As Queen Elizabeth began her official duties in the 1950s, the British government was preparing to beat a hasty retreat from the Caribbean, following the guidelines of the Moyne Commission Report. Published in 1945, at the end of the Second World War, as Caribbean labour movements and nationalist movements reached a boiling point, the report laid out a road map for British disengagement. The British state would offer no remedy for the colonial underdevelopment and deindustrialization it had imposed on Caribbean economies. In addition, the Crown undermined Caribbean demands for self-determination and for labour rights – the foundations of people’s democracy. When Caribbean nations finally struggled their way to independence beginning in 1962, they did so without reparations from Britain – no long-term capital investment in industrial development, or in infrastructure, or in health care, or in education – to make up for the long-term harm caused by slavery and colonialism.

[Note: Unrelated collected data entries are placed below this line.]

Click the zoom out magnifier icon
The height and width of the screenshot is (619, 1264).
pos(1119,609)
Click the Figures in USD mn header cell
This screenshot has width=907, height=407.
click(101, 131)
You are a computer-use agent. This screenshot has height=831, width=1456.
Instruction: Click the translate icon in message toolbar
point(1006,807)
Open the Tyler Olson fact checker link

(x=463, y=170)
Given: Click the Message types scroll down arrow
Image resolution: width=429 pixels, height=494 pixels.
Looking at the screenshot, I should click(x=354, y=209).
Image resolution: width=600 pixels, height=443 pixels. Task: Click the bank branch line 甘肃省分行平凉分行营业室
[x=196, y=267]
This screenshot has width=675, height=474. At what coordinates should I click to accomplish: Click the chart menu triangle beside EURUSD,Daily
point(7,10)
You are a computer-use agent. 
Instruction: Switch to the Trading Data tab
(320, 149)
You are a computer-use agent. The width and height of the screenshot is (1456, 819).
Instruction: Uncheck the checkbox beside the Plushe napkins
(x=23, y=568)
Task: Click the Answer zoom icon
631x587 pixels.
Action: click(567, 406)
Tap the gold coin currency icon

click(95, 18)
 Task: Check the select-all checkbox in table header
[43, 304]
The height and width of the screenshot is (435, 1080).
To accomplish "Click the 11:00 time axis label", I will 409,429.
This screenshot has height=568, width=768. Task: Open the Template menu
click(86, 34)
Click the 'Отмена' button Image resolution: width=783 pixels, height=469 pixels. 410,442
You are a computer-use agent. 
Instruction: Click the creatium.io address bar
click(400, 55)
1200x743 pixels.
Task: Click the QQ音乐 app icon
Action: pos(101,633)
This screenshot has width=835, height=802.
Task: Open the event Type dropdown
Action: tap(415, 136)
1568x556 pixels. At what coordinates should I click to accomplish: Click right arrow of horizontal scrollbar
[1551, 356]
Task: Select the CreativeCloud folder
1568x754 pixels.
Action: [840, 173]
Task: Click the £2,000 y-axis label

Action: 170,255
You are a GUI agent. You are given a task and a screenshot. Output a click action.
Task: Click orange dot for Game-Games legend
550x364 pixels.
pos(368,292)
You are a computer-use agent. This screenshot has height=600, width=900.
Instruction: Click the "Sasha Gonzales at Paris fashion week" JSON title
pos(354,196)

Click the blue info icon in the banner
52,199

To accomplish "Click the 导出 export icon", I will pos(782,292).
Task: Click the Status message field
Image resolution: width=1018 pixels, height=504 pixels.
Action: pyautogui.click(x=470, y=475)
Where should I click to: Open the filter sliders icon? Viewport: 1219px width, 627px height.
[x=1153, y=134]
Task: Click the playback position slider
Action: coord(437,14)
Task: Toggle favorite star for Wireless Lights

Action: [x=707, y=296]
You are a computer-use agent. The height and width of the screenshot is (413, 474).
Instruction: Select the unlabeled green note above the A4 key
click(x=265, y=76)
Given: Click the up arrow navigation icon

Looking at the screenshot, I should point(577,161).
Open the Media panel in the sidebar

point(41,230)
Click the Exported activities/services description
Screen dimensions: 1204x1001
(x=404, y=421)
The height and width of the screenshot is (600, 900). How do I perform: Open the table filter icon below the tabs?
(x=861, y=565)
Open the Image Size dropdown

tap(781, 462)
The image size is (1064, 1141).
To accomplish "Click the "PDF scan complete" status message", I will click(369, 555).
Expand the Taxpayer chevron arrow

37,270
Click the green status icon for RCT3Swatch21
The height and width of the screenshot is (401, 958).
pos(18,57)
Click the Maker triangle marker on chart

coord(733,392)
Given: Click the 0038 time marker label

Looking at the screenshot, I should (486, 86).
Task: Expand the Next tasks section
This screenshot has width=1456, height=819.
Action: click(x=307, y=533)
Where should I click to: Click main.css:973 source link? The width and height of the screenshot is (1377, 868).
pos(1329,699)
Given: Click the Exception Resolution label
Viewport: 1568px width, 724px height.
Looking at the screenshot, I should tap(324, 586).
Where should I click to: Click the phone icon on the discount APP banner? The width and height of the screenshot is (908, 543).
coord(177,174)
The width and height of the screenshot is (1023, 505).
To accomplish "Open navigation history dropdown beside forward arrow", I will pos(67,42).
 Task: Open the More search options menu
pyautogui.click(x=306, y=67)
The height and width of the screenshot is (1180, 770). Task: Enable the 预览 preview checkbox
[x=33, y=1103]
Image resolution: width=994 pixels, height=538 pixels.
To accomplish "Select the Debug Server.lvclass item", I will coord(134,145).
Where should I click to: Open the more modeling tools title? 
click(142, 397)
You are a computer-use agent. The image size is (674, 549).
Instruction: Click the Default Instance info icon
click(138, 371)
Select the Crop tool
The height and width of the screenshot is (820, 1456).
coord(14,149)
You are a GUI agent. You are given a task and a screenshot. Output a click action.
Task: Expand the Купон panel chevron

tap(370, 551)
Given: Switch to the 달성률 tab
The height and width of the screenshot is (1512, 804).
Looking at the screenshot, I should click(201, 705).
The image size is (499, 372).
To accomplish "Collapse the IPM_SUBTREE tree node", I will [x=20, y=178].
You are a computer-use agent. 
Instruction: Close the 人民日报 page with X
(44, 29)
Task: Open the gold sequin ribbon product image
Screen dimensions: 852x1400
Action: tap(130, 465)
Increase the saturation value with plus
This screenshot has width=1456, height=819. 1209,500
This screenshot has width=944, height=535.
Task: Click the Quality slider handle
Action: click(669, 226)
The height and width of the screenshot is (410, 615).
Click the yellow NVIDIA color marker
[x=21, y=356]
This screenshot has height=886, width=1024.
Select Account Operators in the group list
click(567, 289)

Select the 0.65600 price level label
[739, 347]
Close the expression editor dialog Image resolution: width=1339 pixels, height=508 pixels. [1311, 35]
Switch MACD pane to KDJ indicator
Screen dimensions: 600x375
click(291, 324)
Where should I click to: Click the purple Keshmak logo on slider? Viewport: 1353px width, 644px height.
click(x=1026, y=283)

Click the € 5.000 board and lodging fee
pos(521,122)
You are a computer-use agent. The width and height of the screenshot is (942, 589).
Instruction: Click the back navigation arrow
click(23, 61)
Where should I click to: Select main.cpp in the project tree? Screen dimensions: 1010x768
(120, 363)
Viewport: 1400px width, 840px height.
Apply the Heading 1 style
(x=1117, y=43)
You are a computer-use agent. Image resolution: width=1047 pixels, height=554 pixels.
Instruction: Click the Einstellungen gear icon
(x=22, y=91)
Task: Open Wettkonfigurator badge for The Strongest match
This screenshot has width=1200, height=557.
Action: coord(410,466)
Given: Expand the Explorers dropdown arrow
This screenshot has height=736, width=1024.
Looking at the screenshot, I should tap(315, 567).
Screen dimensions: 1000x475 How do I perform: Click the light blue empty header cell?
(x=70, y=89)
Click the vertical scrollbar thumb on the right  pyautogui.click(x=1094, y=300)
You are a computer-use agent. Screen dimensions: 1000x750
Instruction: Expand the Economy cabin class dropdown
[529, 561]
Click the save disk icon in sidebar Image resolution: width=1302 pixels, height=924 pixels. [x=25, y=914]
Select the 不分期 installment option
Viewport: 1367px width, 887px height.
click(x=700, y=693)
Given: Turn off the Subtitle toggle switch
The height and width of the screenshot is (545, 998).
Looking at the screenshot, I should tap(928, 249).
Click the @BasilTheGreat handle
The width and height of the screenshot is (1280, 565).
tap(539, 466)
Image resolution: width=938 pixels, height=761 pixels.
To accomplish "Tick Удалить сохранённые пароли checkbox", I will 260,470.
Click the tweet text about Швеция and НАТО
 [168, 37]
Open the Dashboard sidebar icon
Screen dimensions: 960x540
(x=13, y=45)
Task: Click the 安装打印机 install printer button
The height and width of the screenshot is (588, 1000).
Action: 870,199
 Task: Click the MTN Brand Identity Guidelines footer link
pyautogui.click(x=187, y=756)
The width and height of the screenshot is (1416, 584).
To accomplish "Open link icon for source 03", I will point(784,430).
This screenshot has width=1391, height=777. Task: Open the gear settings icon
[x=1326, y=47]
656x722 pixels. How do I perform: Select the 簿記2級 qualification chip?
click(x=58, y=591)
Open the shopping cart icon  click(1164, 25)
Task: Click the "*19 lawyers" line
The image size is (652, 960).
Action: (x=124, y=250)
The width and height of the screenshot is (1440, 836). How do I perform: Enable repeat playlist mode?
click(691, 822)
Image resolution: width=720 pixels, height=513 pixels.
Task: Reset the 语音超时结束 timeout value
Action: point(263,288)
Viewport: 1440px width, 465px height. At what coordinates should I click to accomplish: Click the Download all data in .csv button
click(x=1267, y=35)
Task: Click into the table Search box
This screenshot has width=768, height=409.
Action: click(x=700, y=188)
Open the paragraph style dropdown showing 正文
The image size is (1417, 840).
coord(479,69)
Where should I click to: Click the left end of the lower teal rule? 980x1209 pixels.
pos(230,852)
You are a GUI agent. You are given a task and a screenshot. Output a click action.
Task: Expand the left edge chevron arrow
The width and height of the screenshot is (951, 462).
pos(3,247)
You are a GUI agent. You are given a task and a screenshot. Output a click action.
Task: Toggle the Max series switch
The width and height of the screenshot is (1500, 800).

A 1966 film documenting the Queen’s royal tour of the Caribbean, and produced by the British Colonial Office in its last year of existence, sets into relief the irony of the royals’ current-day overtures in the Caribbean. In the film, we see a svelte Queen Elizabeth and Prince Philip encountering gleeful crowds, receiving bouquets of flowers and baskets of fruits from genuflecting girls and boys, and inspecting the army lines. It was a trip of photo ops in which the Queen’s tourism itself is presented as a precious gift to the Caribbean people. In her final speech, before boarding the royal yacht from Kingston, Jamaica, she said: “I hope my presence among you has made all Jamaicans feel a greater sense of unity with all those people of the Commonwealth … so alike in their loyalty and kindness.”

This royal display is so obviously contradicted by the stations of shame that the Duke and Duchess seemed to visit on their recent, morally arduous, pilgrimage. In fact, both tours are part of the same story – the same unfinished ending. The Crown, for centuries, participated in instigating African servitude and then in perpetuating Black unfreedom long after the official abolition of slavery. The Crown left behind a mess in the Caribbean, deciding to depart on the cheap and on false pretenses. It refused to bear the responsibility for the historical and social harm it caused.

This is why, when Prince William spoke of his sorrow last week, it seemed to fall flat. Sorrow is a response to pain. Remorse, on the other hand, is the proper response by responsible parties to the acknowledgment of harms they have caused. Remorse serves to repair relationships, including international relationships, by clearing the air and locating the bedrock of truthfulness on which to rebuild trust. The Caribbean people wanted to see, and still hope to see, actions born of royal remorse for the generational harm committed by the Royal Family and in the name of the Crown. This is the core of the Caribbean reparations movement. We can hope that the Royal Family will renounce the passive voice when speaking of British slavery and own up to their burden of history by engaging in reparations discussions. Only this can lighten that shadow that seems to trail them whenever they walk among the people who are still surviving the legacy of British colonial rule.